**Task**
The number of lines with the string "Launch" in the listing below is all that should be reported.

**Materials provided**
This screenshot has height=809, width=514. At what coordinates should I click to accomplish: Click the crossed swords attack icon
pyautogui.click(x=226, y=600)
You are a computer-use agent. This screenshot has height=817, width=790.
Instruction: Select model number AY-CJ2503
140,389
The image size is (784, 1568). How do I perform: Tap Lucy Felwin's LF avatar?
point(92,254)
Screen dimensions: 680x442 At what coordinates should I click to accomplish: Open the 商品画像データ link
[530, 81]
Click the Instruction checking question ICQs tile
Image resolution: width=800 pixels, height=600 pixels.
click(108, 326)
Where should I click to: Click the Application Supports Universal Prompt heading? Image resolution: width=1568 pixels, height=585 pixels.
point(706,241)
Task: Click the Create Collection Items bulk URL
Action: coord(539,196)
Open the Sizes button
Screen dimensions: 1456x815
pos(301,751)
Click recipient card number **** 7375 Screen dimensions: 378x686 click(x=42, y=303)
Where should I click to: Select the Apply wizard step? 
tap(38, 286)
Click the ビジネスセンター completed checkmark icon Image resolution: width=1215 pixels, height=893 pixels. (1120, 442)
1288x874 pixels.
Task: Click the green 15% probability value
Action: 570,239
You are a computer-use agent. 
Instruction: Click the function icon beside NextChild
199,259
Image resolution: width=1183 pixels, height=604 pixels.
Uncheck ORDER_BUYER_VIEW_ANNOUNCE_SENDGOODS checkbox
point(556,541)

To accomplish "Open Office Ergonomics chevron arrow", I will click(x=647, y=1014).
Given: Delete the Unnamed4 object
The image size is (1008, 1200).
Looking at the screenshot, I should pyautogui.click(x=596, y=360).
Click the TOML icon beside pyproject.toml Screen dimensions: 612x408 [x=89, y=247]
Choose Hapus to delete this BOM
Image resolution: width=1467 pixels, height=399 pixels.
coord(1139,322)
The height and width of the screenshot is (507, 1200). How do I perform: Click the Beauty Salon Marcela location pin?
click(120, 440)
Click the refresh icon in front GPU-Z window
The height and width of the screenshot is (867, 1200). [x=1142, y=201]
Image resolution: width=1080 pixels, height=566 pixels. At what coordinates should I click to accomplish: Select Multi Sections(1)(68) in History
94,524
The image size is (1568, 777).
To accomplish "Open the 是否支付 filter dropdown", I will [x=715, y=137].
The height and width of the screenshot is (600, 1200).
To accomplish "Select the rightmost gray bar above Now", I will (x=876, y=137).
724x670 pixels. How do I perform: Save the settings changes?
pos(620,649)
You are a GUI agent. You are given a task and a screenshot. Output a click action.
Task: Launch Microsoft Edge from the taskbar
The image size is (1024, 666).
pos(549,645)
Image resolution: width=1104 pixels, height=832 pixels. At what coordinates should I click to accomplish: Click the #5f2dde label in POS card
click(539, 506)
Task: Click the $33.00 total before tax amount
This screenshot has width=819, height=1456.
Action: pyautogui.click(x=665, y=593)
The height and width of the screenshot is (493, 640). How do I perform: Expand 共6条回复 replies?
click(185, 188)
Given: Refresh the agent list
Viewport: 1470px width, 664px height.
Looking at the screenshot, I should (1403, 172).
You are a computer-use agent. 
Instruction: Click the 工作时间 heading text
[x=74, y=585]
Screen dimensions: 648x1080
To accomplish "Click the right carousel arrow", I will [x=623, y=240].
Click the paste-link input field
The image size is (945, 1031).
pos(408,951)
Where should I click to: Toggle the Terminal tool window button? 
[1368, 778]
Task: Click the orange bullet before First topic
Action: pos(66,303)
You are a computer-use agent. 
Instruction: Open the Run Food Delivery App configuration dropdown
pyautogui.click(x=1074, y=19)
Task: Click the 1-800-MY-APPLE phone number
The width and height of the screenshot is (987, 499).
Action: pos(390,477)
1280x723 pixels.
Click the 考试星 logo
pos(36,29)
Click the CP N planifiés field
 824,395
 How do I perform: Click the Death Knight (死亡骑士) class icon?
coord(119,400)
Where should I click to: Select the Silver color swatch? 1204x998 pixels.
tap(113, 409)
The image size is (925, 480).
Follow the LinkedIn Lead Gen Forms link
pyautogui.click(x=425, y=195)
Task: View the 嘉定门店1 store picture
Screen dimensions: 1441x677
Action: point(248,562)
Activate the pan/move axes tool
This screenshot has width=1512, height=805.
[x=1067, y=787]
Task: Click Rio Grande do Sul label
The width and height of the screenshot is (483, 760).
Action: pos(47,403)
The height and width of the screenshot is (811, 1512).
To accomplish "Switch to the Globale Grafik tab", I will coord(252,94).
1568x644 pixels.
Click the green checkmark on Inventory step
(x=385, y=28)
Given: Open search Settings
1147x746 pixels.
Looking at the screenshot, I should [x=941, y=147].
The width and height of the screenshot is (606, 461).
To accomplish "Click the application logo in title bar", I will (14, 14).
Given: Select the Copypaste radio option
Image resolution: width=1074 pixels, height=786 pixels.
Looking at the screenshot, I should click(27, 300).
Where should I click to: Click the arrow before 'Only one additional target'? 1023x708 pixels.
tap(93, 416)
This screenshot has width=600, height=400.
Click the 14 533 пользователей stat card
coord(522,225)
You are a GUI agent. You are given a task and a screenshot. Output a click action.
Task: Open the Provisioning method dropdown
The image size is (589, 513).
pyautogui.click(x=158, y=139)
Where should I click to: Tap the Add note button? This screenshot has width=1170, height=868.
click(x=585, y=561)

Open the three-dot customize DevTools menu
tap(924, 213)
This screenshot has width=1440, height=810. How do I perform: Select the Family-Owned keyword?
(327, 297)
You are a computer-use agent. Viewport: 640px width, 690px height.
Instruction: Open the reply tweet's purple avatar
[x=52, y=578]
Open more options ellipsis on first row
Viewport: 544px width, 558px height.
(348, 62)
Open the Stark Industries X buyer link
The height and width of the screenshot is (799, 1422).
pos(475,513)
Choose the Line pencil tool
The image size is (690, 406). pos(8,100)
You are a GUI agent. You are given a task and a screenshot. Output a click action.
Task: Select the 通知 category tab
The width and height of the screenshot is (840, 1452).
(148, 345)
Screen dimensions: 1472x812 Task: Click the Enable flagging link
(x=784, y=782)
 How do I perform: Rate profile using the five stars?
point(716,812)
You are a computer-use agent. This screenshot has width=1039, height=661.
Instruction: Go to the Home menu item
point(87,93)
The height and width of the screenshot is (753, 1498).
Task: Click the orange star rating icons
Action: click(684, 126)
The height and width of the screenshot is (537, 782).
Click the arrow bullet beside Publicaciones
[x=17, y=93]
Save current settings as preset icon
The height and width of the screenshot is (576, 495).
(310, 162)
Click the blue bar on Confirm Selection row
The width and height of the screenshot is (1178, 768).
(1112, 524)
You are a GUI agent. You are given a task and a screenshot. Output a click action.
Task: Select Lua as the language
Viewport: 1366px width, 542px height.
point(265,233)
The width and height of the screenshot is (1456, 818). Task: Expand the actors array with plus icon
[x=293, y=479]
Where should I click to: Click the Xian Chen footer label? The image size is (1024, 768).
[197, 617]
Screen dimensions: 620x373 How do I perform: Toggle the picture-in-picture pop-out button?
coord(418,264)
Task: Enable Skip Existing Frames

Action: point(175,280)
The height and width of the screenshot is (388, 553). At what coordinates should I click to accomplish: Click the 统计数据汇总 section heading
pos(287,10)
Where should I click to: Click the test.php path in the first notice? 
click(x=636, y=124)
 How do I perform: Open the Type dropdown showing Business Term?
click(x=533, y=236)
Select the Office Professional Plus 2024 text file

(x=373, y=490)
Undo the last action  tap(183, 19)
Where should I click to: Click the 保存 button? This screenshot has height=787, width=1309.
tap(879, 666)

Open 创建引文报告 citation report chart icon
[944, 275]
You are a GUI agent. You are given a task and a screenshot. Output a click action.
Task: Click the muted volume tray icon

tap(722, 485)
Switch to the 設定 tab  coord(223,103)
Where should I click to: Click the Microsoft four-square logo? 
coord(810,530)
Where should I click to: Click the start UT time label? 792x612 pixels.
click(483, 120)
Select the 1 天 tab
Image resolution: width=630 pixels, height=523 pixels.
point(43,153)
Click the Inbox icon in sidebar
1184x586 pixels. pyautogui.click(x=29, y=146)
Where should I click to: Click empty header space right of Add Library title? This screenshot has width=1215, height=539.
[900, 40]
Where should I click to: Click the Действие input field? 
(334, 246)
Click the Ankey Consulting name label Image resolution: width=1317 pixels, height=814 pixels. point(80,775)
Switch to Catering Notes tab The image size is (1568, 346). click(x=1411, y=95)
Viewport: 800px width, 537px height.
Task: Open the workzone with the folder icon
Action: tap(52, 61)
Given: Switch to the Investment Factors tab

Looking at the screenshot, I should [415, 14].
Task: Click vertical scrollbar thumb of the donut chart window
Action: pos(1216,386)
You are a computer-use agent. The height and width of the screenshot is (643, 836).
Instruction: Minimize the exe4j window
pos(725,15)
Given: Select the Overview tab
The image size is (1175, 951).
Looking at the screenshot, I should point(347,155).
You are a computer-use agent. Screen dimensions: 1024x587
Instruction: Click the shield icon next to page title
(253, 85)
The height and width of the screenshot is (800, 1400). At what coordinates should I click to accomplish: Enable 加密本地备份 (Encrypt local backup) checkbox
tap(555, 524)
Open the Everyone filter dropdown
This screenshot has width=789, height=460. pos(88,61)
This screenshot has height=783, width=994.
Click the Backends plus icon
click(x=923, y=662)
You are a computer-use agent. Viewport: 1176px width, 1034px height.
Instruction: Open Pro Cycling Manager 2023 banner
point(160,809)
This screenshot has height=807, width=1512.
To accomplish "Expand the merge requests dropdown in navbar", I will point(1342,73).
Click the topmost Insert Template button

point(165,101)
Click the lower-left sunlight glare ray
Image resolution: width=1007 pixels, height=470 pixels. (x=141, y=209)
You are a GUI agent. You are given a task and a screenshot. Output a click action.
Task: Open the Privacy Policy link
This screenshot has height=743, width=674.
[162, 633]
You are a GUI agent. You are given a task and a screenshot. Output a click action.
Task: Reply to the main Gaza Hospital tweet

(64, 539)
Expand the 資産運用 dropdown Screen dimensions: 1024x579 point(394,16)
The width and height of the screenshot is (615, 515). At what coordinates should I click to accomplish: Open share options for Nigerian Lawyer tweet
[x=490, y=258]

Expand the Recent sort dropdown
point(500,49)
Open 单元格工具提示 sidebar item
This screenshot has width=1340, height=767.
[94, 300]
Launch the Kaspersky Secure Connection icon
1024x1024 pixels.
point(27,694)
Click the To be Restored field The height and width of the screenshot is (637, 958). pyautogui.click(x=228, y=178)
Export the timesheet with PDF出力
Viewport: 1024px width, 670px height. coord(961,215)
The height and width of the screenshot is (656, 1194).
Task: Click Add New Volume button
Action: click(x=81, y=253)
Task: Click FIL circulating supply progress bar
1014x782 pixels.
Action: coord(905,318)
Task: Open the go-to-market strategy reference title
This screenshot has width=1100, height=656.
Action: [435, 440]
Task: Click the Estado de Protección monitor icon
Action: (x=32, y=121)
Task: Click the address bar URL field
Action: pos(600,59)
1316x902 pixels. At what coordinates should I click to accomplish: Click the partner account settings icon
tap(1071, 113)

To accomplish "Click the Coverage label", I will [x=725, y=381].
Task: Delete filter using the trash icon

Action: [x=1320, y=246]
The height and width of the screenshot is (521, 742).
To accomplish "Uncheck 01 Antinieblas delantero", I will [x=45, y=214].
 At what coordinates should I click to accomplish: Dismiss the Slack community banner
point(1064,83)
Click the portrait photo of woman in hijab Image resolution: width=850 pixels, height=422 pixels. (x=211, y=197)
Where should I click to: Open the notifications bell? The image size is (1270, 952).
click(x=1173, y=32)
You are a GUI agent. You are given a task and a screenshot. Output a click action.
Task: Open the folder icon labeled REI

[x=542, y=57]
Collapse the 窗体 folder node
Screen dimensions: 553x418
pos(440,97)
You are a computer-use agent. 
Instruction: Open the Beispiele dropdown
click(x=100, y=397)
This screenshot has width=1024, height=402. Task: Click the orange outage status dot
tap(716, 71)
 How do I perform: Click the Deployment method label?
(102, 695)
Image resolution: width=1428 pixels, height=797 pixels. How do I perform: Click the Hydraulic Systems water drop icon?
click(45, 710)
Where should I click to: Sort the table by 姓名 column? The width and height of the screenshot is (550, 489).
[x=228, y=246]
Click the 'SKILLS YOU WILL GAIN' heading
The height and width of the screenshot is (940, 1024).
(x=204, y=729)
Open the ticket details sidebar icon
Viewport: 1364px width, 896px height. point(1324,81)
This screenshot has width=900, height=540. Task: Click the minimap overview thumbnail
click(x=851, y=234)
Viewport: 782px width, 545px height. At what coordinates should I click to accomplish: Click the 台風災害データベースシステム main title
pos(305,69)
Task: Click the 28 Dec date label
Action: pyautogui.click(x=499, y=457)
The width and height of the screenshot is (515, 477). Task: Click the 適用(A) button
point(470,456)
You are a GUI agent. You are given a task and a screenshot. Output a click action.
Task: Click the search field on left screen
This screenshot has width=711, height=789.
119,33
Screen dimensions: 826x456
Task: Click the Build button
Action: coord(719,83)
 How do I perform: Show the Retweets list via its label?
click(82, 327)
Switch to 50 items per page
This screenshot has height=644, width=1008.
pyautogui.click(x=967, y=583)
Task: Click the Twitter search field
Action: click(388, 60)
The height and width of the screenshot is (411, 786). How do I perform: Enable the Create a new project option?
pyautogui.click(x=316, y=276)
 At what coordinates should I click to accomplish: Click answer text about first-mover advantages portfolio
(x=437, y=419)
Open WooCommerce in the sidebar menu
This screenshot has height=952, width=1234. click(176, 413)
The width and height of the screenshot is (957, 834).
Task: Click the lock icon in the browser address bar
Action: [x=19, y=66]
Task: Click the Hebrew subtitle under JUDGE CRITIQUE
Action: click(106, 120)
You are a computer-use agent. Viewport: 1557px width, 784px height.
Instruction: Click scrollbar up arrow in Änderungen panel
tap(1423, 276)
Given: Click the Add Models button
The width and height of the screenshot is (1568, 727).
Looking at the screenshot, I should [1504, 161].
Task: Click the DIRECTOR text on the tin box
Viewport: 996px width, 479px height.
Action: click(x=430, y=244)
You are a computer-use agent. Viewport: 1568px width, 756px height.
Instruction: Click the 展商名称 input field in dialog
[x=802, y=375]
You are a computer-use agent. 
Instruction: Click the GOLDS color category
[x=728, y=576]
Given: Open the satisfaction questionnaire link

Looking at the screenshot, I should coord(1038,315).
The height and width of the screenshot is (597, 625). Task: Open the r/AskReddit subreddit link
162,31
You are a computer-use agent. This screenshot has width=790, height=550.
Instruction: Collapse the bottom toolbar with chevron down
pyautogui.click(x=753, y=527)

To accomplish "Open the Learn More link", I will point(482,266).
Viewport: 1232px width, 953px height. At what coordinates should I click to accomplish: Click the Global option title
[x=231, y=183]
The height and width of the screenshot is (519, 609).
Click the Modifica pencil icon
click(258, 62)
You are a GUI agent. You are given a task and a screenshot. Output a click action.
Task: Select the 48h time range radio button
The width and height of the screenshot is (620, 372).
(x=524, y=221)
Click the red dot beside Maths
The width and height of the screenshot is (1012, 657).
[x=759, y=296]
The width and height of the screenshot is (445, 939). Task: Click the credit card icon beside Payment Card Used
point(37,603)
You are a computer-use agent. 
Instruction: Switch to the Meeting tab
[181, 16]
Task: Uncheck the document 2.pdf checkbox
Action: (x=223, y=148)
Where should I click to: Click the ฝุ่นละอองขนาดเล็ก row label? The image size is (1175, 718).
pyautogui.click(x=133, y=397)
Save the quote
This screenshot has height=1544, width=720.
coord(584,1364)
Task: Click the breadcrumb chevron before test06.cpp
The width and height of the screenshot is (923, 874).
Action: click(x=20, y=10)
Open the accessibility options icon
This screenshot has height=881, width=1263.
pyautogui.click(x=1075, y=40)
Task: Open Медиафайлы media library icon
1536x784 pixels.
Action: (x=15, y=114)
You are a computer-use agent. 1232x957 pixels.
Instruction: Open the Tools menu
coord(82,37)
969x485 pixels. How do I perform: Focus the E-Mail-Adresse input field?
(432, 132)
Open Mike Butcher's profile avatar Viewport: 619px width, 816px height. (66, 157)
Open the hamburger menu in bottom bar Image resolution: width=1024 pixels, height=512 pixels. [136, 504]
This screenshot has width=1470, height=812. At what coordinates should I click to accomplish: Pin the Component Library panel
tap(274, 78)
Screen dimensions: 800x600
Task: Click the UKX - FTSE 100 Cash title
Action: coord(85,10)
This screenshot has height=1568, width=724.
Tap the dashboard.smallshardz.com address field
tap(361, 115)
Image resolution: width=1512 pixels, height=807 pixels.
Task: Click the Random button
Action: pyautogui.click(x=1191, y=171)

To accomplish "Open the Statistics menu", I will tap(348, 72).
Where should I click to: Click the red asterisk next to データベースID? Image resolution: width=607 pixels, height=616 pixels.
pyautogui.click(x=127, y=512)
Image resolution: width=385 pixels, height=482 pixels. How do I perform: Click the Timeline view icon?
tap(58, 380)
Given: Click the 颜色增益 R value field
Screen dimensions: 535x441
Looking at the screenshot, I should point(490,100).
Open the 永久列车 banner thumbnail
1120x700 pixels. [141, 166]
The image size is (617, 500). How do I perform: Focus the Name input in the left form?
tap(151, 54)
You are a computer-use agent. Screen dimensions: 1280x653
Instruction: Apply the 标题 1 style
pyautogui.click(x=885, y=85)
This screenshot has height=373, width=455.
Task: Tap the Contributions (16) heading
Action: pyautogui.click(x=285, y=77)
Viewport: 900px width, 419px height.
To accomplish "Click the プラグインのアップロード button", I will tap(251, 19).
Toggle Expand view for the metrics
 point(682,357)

**Answer for this exercise**
2